KH Hasyim Asy'ari meninggal pada tahun 1947, tetapi warisannya terus hidup yang berkembang pesat dan menjadi kekuatan penting dalam perjuangan agama di Indonesia. Ia dihormati sebagai pemimpin spiritual dan tokoh yang mendorong pemahaman Islam yang moderat dan damai. KH Hasyim Asy'ari adalah inspirasi bagi generasi selanjutnya dalam memperjuangkan nilai-nilai keagamaan dan mempromosikan toleransi antarumat beragama.
Semangat Jihad KH. Hasyim Asy’ari
Indonesia mengalami masalah setelah memproklamirkan diri sebagai negara yang berdaulat pada 17 Agustus 1945. Pada 21-22 Oktober 1945, KH. Hasyim Asy’ari mengumpulkan wakil-wakil cabang Nu di seluruh Jawa dan Madura di Surabaya. Dalam pertemuan tersebut, ia memutuskan bahwa melawan penjajah merupakan perang suci dan hukumnya adalah fardu ain. Keputusan itu sampai sekarang dikenal dengan resolusi jihad. Saat resolusi jihad itu diputuskan, maka ribuan kiai dan santri bergerak ke Surabaya.
Pada 10 November 1945 meletuslah peperangan yang sangat sengit antara pasukan Inggris melawan tentara pribumi dan juga warga sipil. Mereka hanya bersenjatakan bambu runcing. Peperangan ini adalah peperangan terbesar sepanjang sejarah Nusantara. Kisah tentang peperangan 10 November ini sangat masyhur dan menjadi penentu masa depan bangsa Indonesia. Apakah benar-benar bisa memerdekakan diri, atau akan kembali dijajah oleh bangsa asing.
Prinsip Perjuangan KH. Hasyim Asy’ari
Kebesaran nama KH. Hasyim Asy’ari di mata umat Islam Indonesia pada masa perjuangan dan awal kemerdekaan tidak bisa dilepaskan dari prinsip-prinsip yang dipegangnya. KH. Hasyim Asy’ari memegang prinsip yang sangat kuat dalam hal perjuangan. Menurut KH. Wahab Hasbullah, prinsip hidup KH. Hasyim Asy’ari adalah berjuang terus dengan tiada mengenal surut, lelah, dan istirahat.

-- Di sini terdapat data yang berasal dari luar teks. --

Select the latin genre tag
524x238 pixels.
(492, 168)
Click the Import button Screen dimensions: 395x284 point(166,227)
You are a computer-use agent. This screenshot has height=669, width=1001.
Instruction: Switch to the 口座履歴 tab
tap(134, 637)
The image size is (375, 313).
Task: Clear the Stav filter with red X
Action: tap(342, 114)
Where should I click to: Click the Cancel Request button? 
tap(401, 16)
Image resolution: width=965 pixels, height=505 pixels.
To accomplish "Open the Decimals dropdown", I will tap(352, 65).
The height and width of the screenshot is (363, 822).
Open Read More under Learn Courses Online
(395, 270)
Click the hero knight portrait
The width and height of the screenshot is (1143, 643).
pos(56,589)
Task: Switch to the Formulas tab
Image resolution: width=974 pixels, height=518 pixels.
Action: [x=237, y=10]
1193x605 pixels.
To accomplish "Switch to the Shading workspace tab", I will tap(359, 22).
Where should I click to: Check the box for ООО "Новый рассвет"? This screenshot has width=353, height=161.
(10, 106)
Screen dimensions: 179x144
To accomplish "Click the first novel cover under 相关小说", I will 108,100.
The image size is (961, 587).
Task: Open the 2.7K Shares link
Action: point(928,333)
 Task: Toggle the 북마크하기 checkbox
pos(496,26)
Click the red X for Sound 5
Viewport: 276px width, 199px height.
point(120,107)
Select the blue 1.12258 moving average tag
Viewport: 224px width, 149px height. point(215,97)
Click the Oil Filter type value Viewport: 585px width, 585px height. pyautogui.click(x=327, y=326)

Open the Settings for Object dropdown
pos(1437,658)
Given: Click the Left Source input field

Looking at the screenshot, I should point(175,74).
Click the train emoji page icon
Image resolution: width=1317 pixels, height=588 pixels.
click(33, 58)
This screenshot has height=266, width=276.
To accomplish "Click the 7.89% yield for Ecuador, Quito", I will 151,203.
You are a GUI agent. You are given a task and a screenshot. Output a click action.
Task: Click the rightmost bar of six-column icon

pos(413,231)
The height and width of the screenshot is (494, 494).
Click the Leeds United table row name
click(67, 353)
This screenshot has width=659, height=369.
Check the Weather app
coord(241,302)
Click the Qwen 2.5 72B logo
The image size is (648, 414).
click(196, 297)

Prinsip tersebut didasari oleh hadits Rasulullah yang artinya: “Demi Allah, jika mereka kuasa meletakkan matahari di tangan kananku dan bulan di tangan kiriku dengan tujuan agar aku berhenti berjuang, aku tidak akan mau menerimanya bahkan nyawa taruhannya,” Hal inilah yang selalu dipegang oleh KH. Hasyim Asy’ari dalam menjalani hidup serta perjuangan-perjuangan yang ia lakukan dalam mempertahankan kemerdekaan bangsa dan negara.